= Exercise aim =
Output, without any change, the listing below from its opening line up to and including the line with "Červen 2026 (57, 1861)".

= Data section =
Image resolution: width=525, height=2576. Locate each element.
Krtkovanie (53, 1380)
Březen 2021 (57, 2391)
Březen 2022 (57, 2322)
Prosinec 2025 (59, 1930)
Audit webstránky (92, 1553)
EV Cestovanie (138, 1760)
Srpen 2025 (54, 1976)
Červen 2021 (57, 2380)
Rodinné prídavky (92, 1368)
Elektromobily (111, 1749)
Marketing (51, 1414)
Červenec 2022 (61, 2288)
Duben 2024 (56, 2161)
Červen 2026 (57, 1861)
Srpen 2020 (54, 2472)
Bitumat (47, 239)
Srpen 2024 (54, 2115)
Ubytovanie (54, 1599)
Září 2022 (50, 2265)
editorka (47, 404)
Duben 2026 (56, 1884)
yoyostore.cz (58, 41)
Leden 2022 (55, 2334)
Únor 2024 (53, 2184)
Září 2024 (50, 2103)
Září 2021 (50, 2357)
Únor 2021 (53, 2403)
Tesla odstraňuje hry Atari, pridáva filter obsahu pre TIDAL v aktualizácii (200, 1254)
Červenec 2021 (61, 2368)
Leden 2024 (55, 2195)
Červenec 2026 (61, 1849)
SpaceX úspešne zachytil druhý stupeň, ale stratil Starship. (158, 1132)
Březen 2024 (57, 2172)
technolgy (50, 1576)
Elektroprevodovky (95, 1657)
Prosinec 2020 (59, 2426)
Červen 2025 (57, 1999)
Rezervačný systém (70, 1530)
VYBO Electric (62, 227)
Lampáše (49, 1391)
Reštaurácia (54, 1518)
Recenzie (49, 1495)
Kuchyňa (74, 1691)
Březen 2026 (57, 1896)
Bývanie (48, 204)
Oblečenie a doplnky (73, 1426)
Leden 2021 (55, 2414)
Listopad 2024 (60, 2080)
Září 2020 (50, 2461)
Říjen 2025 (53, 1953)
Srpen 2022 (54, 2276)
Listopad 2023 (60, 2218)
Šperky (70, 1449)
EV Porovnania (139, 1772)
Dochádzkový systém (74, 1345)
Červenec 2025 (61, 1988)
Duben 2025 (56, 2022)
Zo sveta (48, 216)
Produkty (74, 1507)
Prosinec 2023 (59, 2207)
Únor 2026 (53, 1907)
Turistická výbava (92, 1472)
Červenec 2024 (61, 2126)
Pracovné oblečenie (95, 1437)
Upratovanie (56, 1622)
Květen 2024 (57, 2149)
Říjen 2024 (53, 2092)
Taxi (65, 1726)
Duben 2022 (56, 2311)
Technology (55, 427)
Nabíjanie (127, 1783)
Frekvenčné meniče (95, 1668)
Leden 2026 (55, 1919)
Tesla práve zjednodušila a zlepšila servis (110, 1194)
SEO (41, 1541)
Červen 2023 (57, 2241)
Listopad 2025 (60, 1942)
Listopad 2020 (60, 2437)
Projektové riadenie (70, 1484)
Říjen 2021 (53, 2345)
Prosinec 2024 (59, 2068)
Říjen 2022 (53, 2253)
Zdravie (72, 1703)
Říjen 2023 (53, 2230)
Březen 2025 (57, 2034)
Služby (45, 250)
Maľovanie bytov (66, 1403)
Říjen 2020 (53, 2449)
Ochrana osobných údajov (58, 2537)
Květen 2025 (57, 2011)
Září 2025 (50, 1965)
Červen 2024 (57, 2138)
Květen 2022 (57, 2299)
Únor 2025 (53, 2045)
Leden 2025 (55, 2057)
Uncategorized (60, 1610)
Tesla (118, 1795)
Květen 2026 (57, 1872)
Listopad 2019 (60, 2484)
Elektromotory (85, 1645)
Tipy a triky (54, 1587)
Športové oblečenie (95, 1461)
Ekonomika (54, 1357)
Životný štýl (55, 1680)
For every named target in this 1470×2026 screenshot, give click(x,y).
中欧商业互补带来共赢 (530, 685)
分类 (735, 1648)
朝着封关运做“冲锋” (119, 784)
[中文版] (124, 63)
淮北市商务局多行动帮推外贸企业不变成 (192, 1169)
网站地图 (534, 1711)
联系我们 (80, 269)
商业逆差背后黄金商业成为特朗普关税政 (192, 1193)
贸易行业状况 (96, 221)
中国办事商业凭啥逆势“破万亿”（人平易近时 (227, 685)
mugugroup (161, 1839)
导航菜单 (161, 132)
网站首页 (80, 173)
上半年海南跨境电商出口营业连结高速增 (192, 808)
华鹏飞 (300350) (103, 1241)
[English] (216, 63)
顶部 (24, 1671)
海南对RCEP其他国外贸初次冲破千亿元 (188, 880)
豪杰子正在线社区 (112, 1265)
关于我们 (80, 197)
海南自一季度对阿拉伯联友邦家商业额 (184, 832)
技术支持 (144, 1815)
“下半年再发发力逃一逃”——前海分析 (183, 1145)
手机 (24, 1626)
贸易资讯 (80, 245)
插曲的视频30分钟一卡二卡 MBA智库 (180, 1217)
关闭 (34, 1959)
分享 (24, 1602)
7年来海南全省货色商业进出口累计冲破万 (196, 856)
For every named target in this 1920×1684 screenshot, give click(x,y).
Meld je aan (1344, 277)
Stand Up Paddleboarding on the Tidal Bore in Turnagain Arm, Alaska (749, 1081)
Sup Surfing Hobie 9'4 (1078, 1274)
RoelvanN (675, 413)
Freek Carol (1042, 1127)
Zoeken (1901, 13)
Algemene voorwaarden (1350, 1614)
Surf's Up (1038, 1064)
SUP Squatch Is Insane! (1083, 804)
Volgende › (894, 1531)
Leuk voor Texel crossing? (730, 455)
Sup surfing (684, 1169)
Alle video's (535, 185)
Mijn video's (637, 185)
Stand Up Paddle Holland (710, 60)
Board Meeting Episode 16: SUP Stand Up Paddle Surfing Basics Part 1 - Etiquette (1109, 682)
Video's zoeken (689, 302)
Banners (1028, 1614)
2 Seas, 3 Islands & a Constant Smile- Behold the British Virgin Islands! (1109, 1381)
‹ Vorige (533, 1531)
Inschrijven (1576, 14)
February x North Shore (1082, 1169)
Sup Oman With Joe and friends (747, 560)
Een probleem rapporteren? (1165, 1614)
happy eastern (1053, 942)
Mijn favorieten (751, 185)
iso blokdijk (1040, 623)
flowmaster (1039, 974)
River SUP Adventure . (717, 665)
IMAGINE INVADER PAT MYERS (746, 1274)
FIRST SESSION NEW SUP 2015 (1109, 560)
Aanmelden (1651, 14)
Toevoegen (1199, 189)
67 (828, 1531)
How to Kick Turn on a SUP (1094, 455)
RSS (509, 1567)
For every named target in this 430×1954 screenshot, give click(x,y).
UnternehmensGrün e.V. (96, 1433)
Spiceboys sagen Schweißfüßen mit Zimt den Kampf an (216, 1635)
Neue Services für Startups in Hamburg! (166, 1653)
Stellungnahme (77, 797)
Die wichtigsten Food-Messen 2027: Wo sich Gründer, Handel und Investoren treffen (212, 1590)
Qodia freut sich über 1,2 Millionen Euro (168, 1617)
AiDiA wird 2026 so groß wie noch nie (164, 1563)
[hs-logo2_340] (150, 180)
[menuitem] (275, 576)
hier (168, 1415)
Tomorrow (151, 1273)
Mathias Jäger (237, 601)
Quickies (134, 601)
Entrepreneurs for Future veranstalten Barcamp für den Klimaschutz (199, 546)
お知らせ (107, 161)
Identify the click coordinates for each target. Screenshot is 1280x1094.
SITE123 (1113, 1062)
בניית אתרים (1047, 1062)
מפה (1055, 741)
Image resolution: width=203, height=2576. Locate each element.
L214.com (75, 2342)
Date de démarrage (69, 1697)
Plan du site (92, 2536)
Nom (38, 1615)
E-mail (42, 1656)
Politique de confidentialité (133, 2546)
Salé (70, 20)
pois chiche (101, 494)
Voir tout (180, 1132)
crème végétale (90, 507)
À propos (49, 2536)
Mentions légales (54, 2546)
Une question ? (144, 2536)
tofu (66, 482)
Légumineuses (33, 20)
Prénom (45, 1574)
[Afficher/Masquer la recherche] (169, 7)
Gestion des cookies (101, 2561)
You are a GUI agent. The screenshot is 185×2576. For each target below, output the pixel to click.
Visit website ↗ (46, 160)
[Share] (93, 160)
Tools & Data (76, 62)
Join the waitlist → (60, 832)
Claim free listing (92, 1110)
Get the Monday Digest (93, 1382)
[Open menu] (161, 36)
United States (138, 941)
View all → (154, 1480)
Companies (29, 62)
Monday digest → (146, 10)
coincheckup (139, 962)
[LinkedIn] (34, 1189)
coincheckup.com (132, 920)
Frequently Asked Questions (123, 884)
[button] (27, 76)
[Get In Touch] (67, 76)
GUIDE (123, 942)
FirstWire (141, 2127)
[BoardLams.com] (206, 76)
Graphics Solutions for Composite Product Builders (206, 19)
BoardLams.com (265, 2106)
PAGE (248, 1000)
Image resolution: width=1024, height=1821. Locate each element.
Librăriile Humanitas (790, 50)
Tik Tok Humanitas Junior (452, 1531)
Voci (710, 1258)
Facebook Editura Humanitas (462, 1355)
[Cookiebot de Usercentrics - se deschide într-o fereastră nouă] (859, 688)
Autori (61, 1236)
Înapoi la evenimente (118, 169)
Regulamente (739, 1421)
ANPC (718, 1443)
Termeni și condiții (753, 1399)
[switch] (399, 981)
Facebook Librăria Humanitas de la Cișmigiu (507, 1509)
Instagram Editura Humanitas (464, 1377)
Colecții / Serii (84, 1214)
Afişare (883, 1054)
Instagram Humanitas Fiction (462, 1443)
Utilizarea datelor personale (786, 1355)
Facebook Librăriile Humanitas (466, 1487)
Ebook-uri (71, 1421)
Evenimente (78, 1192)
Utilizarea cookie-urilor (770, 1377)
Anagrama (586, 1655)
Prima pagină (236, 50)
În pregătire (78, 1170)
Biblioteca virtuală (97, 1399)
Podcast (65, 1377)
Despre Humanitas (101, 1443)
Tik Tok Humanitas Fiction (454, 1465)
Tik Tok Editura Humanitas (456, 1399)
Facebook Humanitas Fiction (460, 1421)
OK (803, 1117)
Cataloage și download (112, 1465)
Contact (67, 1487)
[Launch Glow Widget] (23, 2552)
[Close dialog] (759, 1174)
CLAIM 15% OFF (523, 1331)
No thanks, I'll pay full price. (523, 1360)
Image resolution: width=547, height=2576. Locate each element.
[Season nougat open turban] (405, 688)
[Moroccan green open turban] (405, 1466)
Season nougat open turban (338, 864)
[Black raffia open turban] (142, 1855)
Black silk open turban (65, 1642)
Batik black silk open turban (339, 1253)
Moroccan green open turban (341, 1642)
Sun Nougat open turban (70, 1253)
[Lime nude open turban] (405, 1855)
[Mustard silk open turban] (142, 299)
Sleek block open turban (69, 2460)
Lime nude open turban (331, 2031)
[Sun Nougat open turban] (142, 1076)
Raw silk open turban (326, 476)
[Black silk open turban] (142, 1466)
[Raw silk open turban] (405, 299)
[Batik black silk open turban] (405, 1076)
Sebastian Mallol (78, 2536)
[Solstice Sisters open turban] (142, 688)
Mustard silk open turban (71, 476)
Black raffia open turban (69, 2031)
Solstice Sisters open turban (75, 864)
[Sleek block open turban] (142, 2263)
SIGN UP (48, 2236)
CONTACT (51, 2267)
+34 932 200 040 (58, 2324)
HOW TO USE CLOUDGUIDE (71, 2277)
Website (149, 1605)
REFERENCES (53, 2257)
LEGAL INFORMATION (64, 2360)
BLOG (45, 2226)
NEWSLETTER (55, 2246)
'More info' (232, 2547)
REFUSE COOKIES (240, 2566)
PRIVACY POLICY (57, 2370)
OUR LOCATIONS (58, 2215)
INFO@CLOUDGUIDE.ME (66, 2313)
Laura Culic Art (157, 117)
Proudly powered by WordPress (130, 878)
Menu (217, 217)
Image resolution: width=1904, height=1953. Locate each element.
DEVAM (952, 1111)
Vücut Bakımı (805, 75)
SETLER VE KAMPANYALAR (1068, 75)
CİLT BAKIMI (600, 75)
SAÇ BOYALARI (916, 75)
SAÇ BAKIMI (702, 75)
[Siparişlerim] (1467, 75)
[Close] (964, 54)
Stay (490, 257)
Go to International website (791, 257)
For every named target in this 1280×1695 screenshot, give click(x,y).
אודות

= Task output =
Image resolution: width=525, height=2576. Locate each element.
Krtkovanie (53, 1380)
Březen 2021 (57, 2391)
Březen 2022 (57, 2322)
Prosinec 2025 (59, 1930)
Audit webstránky (92, 1553)
EV Cestovanie (138, 1760)
Srpen 2025 (54, 1976)
Červen 2021 (57, 2380)
Rodinné prídavky (92, 1368)
Elektromobily (111, 1749)
Marketing (51, 1414)
Červenec 2022 (61, 2288)
Duben 2024 (56, 2161)
Červen 2026 (57, 1861)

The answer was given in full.